Would you please give the entries again word for word, with no images in your copy?
====
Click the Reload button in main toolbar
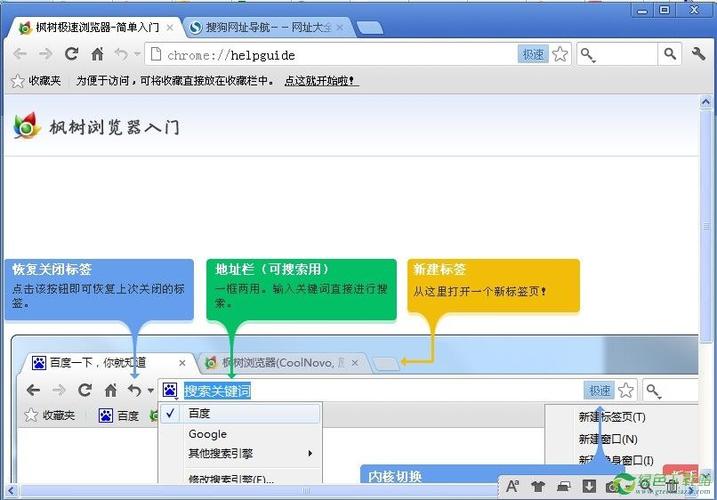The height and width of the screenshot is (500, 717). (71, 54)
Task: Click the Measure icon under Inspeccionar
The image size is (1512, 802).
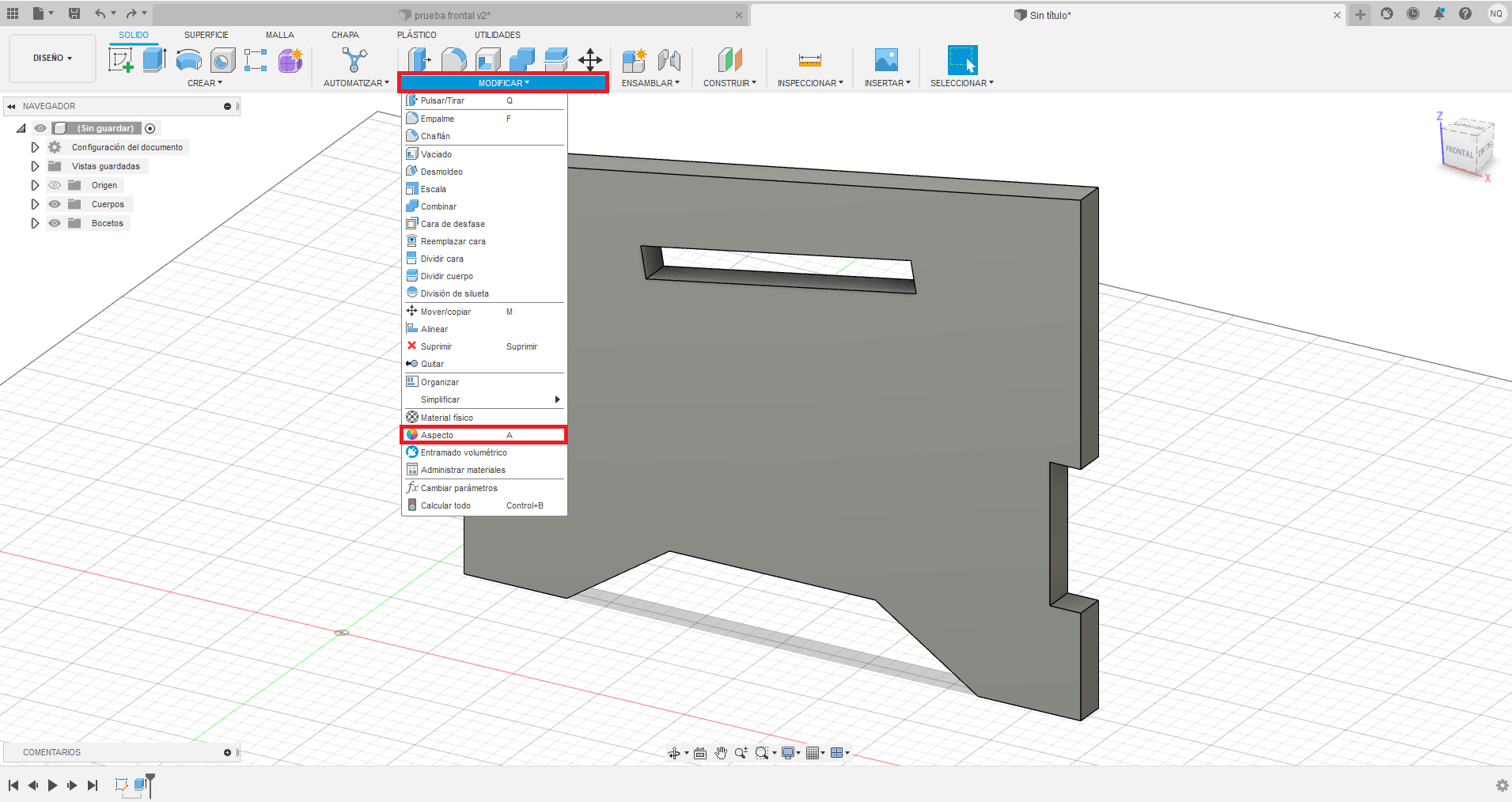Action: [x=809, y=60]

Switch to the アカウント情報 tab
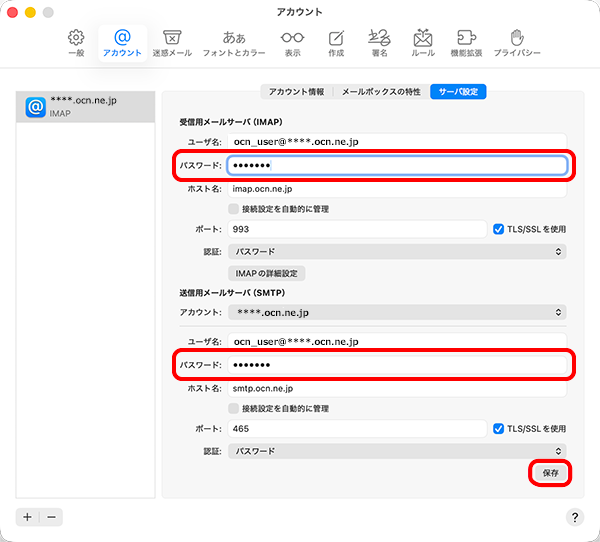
====
● Solution to the exercise
Click the Reload button in main toolbar
The height and width of the screenshot is (500, 717). (71, 54)
Task: Click the Measure icon under Inspeccionar
The image size is (1512, 802).
Action: [x=809, y=60]

Switch to the アカウント情報 tab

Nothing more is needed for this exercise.